• **TEXTO DE PARTIDA**:
###

De la mesa de caoba, tomé después la investigación del español Javier Moro, publicada en el año 2021. Esta nueva obra se titulaba “A prueba de fuego”. Era la historia fascinante de una familia de españoles que, en pleno siglo XIX, abandonó Barcelona y se asentó en Estados Unidos para cumplir el sueño de la fama. Sin dinero, pero manteniéndose bajo un delgado hilo de esperanza, Rafael Guastavino (padre) comenzó la lucha por sobrevivir en una ciudad extranjera (Nueva York), entonces una villa atrasada, sucia, con calles olorosas convertidas en ríos de barro, revestida de construcciones muy simples.
En este libro se analizaba la trayectoria laboral de Rafael padre: su trabajo como arquitecto en Barcelona, sus edificios levantados posteriormente en Estados Unidos. Se estudiaba su trayectoria escolar, la vida de sus hijos, las mujeres que encontraría en sus viajes –entre casadas y solteras codiciosas – por el país de los yanquis. El autor meditó sobre los derroches económicos que manejó Rafael con su trabajo de arquitecto desde el día uno en Nueva York hasta su muerte, acaecida a los 65 años. Describió también las derrotas que enfrentó para mantener a flote las finanzas de la compañía que fundó, con su hijo Rafael jr., en suelo americano.
Al final de sus historias, padre e hijo, acaudalados y aplaudidos por arquitectos nativos, por millonarios de la industria, académicos y religiosos, dejarían su huella, su estilo, en la arquitectura del siglo pasado en las ciudades de Boston, Nueva York, Chicago, Pensilvania y Filadelfia. Su legado de edificios emblemáticos: iglesias, cúpulas, viviendas privadas, plazas de mercado, estaciones para el nuevo auge del tren, siguen en pie para orgullo de los visitantes que se atreven a observar qué fue lo que hicieron, en el siglo pasado, dos varones aventureros y atrevidos.

###

• **MATERIAL PROPORCIONADO**:
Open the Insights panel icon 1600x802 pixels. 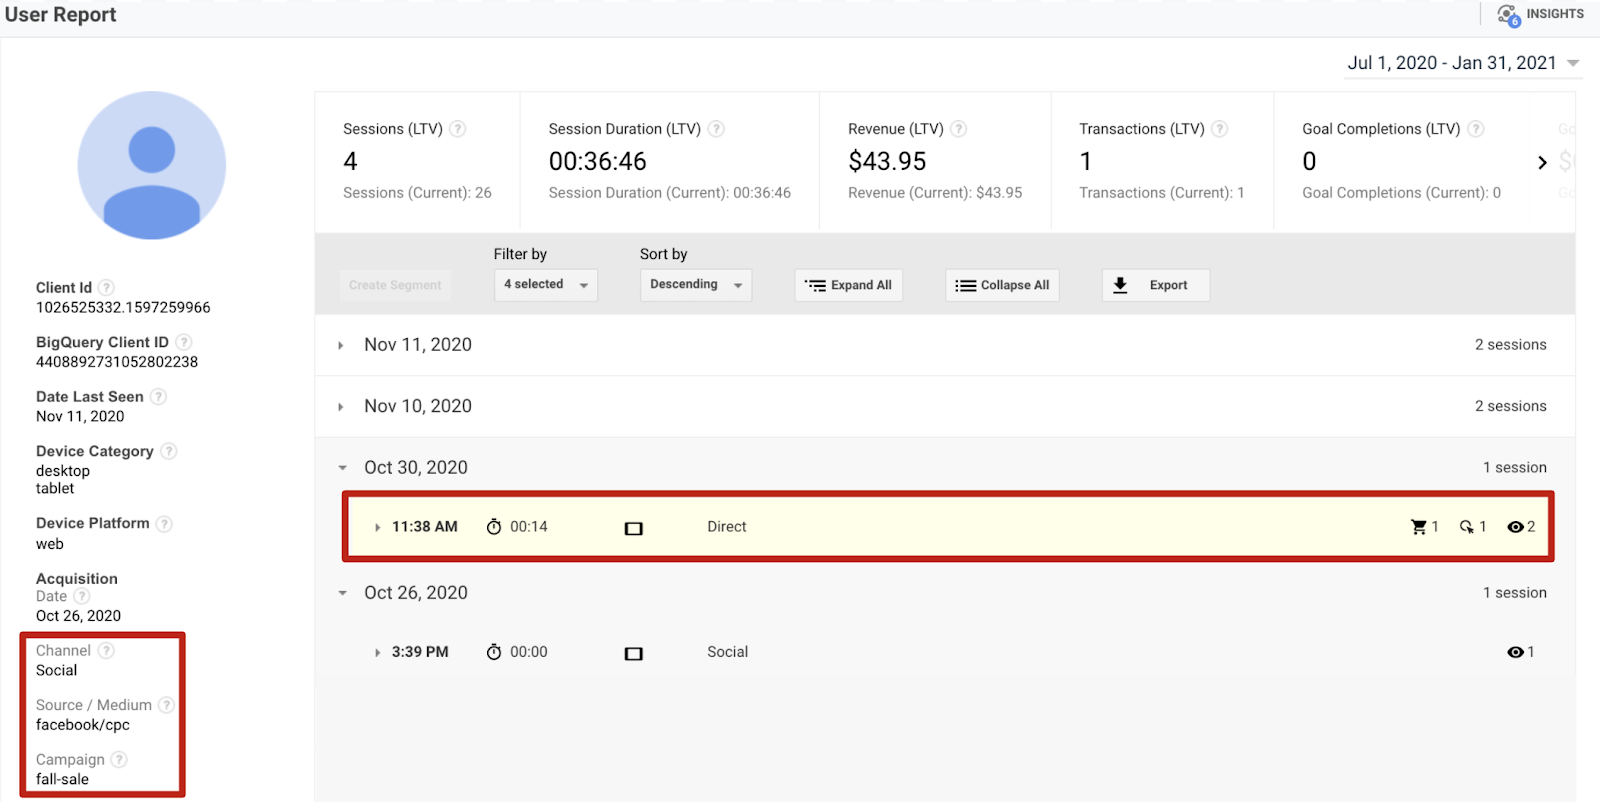pyautogui.click(x=1508, y=15)
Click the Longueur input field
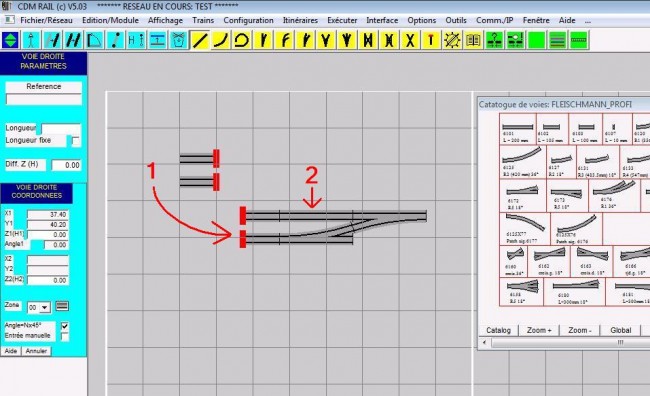This screenshot has height=396, width=650. (61, 129)
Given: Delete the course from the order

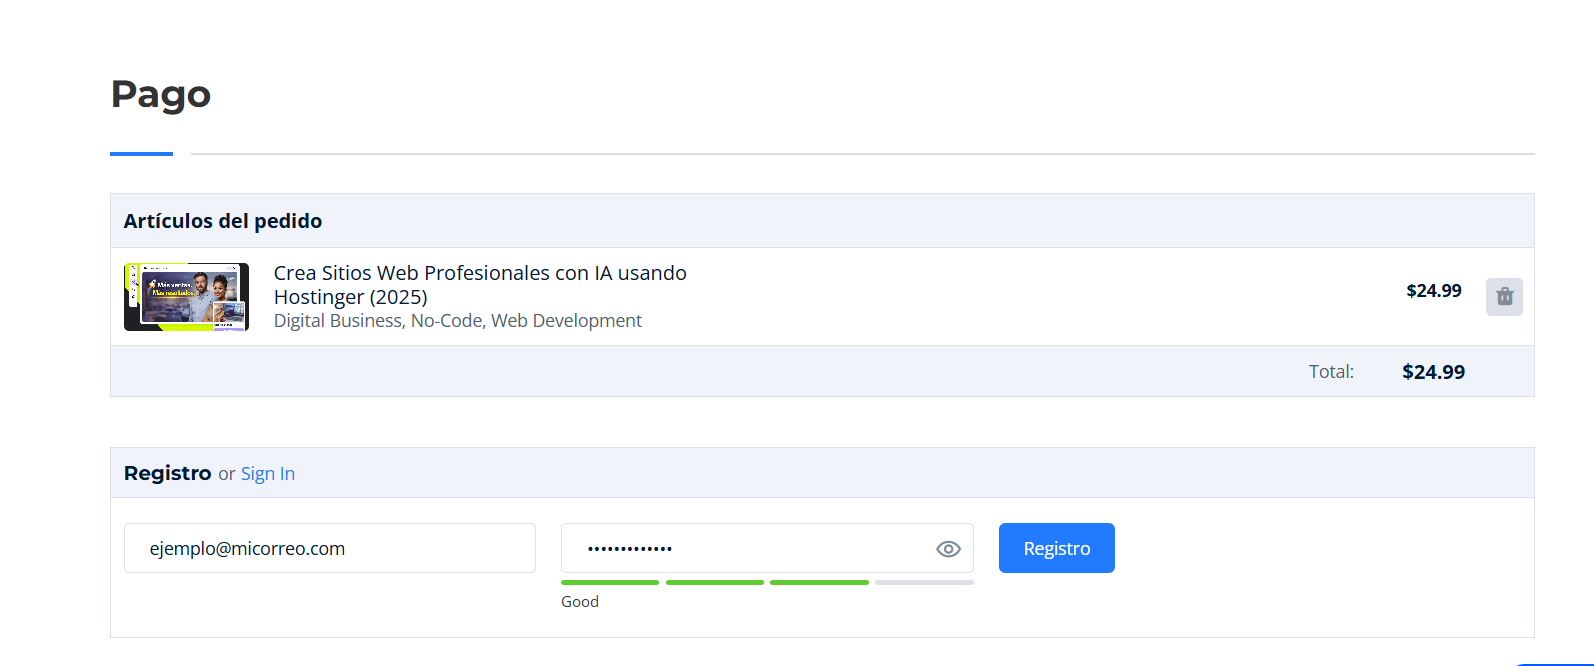Looking at the screenshot, I should 1504,296.
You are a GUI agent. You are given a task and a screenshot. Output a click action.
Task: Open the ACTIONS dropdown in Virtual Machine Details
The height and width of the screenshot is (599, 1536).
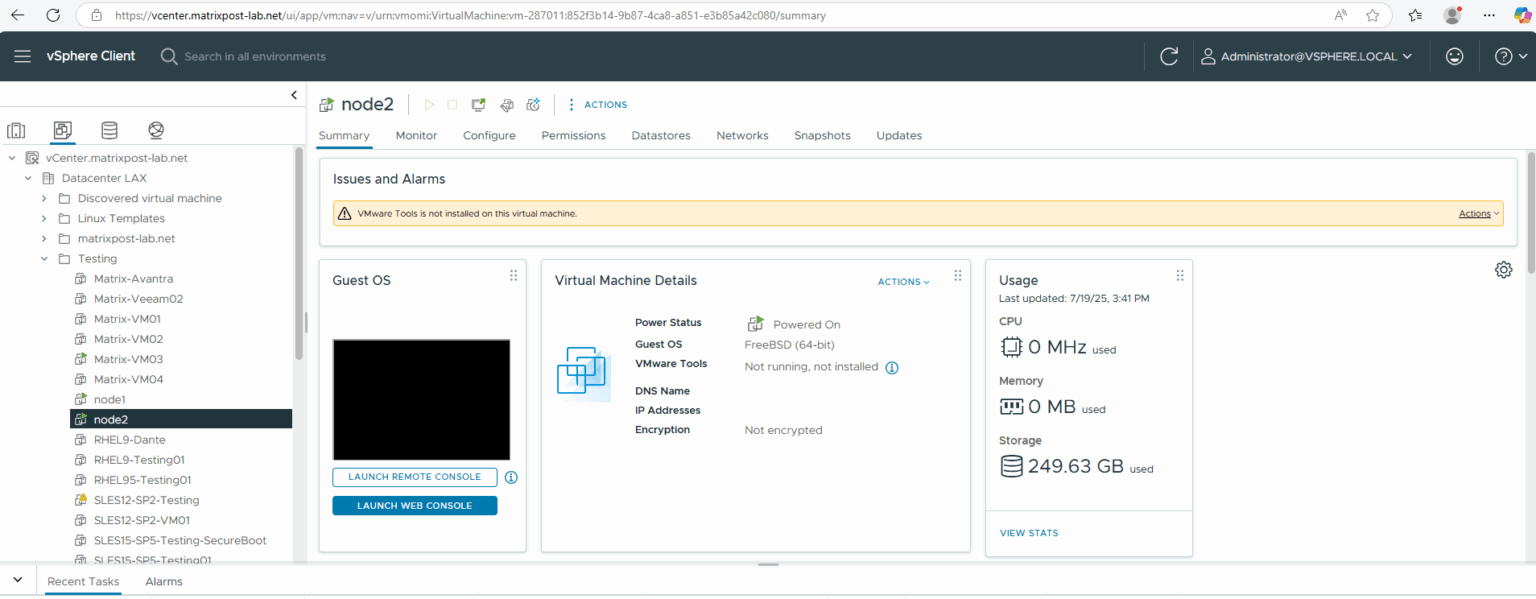[x=902, y=281]
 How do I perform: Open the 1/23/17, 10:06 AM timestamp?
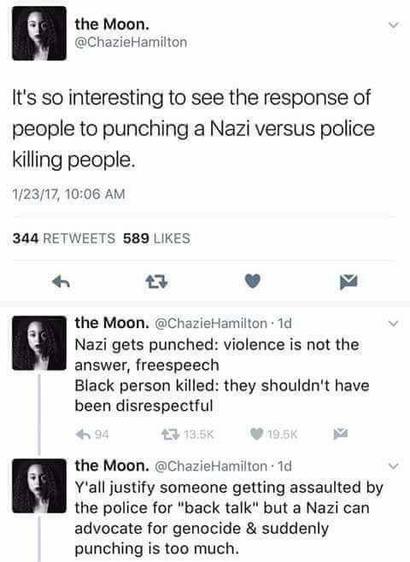pyautogui.click(x=69, y=194)
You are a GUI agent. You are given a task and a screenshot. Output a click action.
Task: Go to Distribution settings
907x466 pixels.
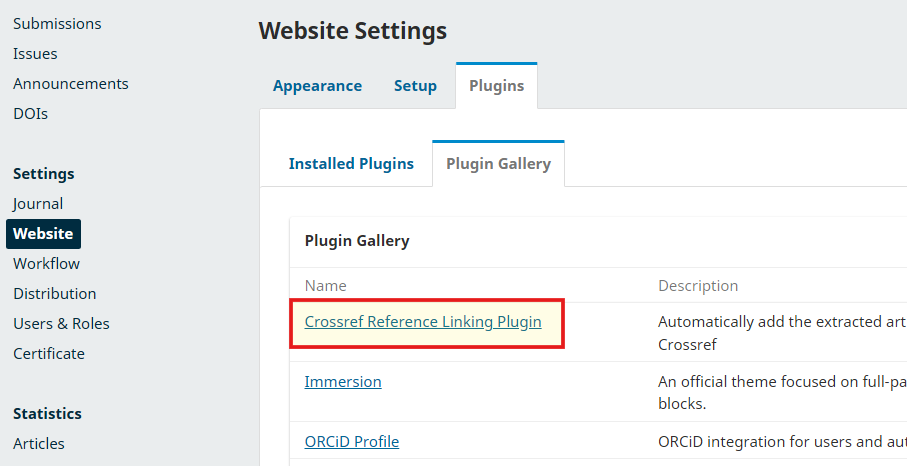point(55,294)
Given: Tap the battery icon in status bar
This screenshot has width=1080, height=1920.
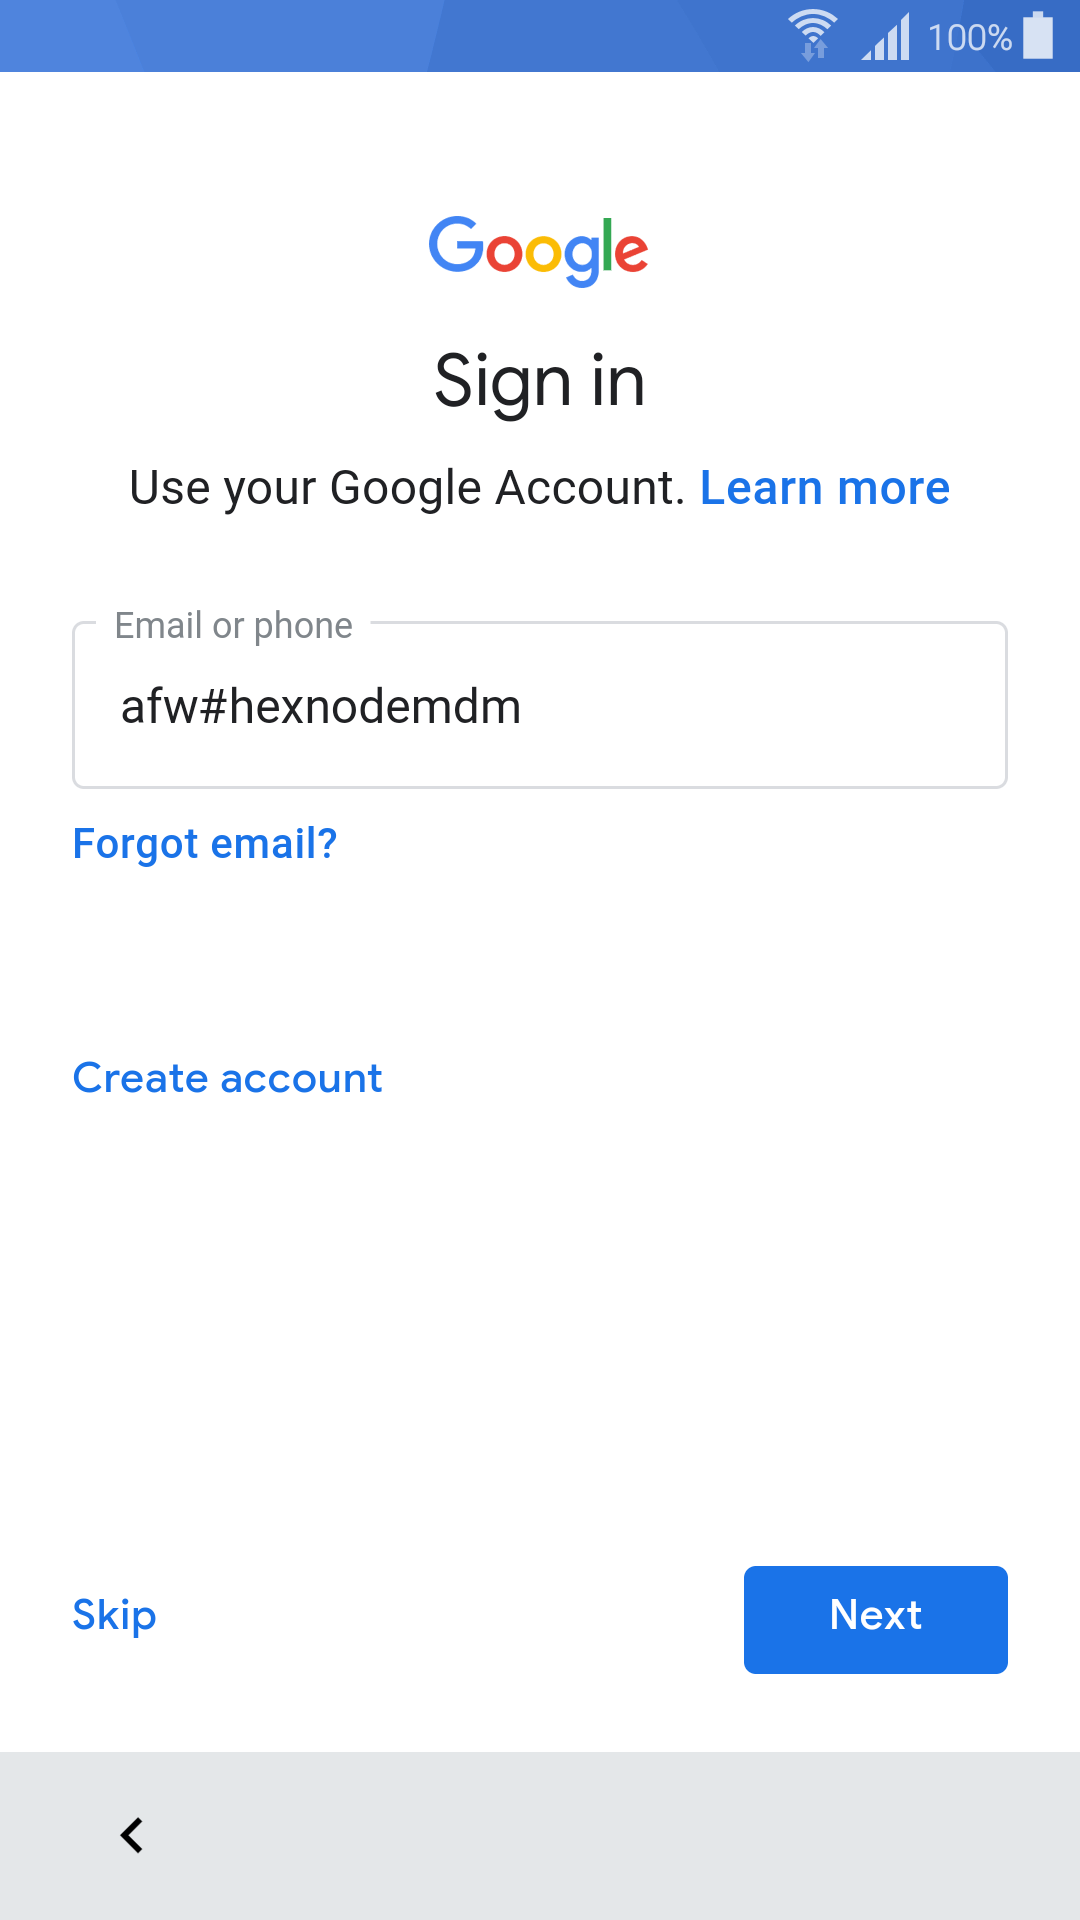Looking at the screenshot, I should click(1038, 35).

###

• **CONSIGNA A**:
Según el pasaje sobre los Guastavino, ¿a qué edad murió Rafael Guastavino padre?
• **CONSIGNA B**:
Repite el fragmento del pasaje sobre los Guastavino que va de "Al final de" a "aventureros y atrevidos.", ambos incluidos.
• **CONSIGNA C**:
Prosigue el pasaje sobre los Guastavino a partir de su última oración.

• **RESPUESTA DEL EJERCICIO A**:
A los 65 años.

• **RESPUESTA DEL EJERCICIO B**:
Al final de sus historias, padre e hijo, acaudalados y aplaudidos por arquitectos nativos, por millonarios de la industria, académicos y religiosos, dejarían su huella, su estilo, en la arquitectura del siglo pasado en las ciudades de Boston, Nueva York, Chicago, Pensilvania y Filadelfia. Su legado de edificios emblemáticos: iglesias, cúpulas, viviendas privadas, plazas de mercado, estaciones para el nuevo auge del tren, siguen en pie para orgullo de los visitantes que se atreven a observar qué fue lo que hicieron, en el siglo pasado, dos varones aventureros y atrevidos.

• **RESPUESTA DEL EJERCICIO C**:
Rafael Guastavino jr, el hijo favorito de Guastavino, permaneció bajo la sombra de su padre hasta su muerte. Se convirtió en un dibujante perfeccionista, en otro genio de la arquitectura. Admirado y respetado por los influyentes de su época, logró mantener la compañía de su padre más de 35 años, y extenderla por el país. Una vez casado, regresó por temporadas a España, su país natal y lugar donde crecieron sus hermanos. Se reunió con su madre y su familia, quienes lo habían abandonado en Nueva York cuando apenas era un niño de ocho años que no había asistido nunca a la escuela. Sin embargo, Rafael jr encontró en su padre al mejor profesor, a un orientador imaginativo, estricto y perseverante.
Volví a ojear los libros para ponerlos, finalmente cerrados, encima de la mesa de caoba. Antes los había dejado acá como dos integrantes más de la pesada decoración que me rodeaba. Ahora los miraba con afecto, con otros ojos, porque en su interior había vibración, notables conmociones. Estos trabajos, de gran peso literario, me habían dado la oportunidad de reflexionar a fondo, de desplazarme a otros continentes, donde actores nuevos, con distintas personalidades, me habían hablado de frente con sus palabras eficaces y directas. En esa mesa de caoba, lustrada con cera, dejé a Matilde Asensi y a Javier Moro. Pronto los pondría en la lista de mis escritores favoritos de este último año. (GRS-Prensa).